The case for Francis
After being a pretty ordinary player in his first two QMJHL seasons with Cape Breton in 2017-18 and 2018-19, Francis exploded offensively in his draft year of 2019-20. He quickly established himself as Cape Breton’s best player, and despite being small physically he managed to score at nearly a point-per-game pace at even strength.
The Flames don’t have a ton of right shot forwards in their system, and having an offensive-minded player like Francis that can play the wing or up the middle would be pretty useful. The list of righties under contract for 2022-23 right now outside of the NHL is just Walker Duehr and Adam Klapka. Having more right shot options seems prudent.
In our most recent prospect rankings, compiled last summer, we voted Francis the eighth-best prospect in the Flames’ system. Here’s what our Shane Stevenson wrote:
As we can see in Mitch Brown’s tracking of Francis it shows excellent offensive numbers – being a premier creator of scoring chances and extended offensive zone time.
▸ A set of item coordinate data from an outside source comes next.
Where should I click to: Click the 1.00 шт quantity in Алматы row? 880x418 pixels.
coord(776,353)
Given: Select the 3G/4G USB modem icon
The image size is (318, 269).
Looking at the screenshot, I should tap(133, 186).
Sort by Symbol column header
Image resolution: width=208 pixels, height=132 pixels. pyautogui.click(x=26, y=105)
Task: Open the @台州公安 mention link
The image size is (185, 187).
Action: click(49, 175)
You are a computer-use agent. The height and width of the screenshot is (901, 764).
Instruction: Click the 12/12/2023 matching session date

He struggles to get out of his own zone – a sign that a playdriving center might be needed for him. Not the best sign, but all of his offensive instincts outweigh that concern.
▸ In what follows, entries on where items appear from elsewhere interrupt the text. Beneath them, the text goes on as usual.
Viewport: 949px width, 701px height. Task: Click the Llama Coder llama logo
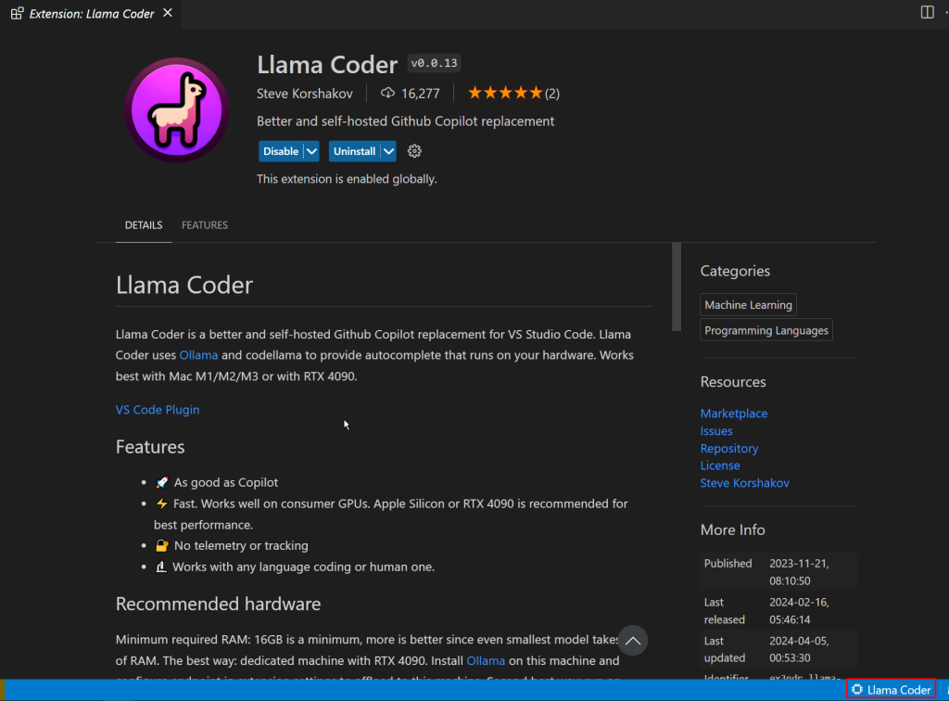[x=176, y=108]
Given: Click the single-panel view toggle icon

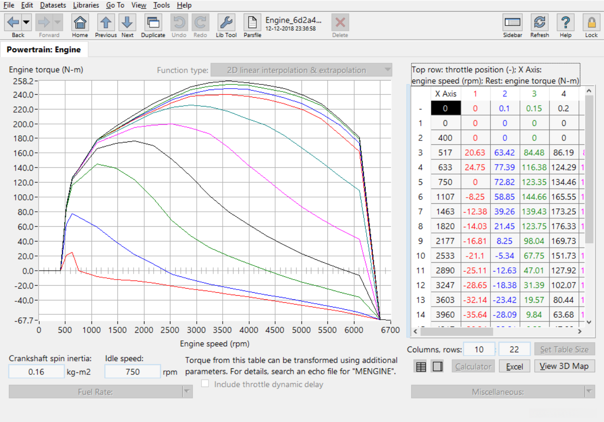Looking at the screenshot, I should click(437, 366).
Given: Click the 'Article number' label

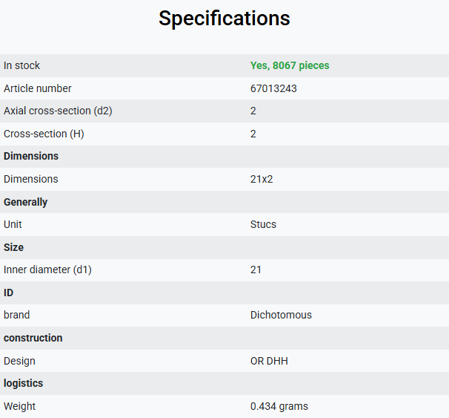Looking at the screenshot, I should 38,88.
Francis is a playmaker, not a play-driver, but playmakers are still useful and valuable.
The case against Francis
If I’m the Flames, I might be worried about his progression a little bit. In terms of NHLe (NHL equivalent, a converted estimation of lower-league production to the NHL), his 27.49 NHLe draft year production jumped to 36.39 in the 2019-20 season and then dropped to 28.03 this season.
From an even strength production standpoint, he had 0.381 goals per game and .902 points per game in his draft year, then dipped to 0.281 goals per game (and had a slight bump to 1 point per game) in his Draft+1 season, then dipped to 0.278 goals per game and 0.778 points per game this season.
Usually overage forwards of Francis’ ilk dominate their leagues before going pro. Despite becoming a more physically mature player with more extensive QMJHL experience than the players he was playing against, and playing on a stacked Saint John Sea Dogs team that’s hosting the Memorial Cup in June, his overall per-game scoring dropped and his even strength per-game scoring dripped fairly significantly.
Finally, let’s address the size thing. His size itself isn’t the issue. But here’s a list of the forward prospects listed by the Flames media guide as being 5’10” or shorter: Rory Kerins, Jakob Pelletier, Emilio Pettersen, Matthew Phillips, Luke Philp and Francis. (Matt Coronato and Jack Beck are listed at 5’10” by some sources, but are 5’11” via the media guide.) The first five guys have contracts right now, and each of them was one of the top players in their respective leagues before getting those entry-level deals.
In a system that’s pretty full of smaller offensive players, Francis isn’t as much of a play-driver as Kerins, Pelletier or Phillips, not as much of a finisher as Philp, and not as dynamic as Pettersen. If the Flames had less of this type of player, Francis is probably a shoo-in. But with as many as the Flames do have, Francis may be the odd man out.
We’ll find out by 3 p.m. MT.
(If Francis isn’t signed, he’ll re-enter the draft. If not selected, he would become a free agent.)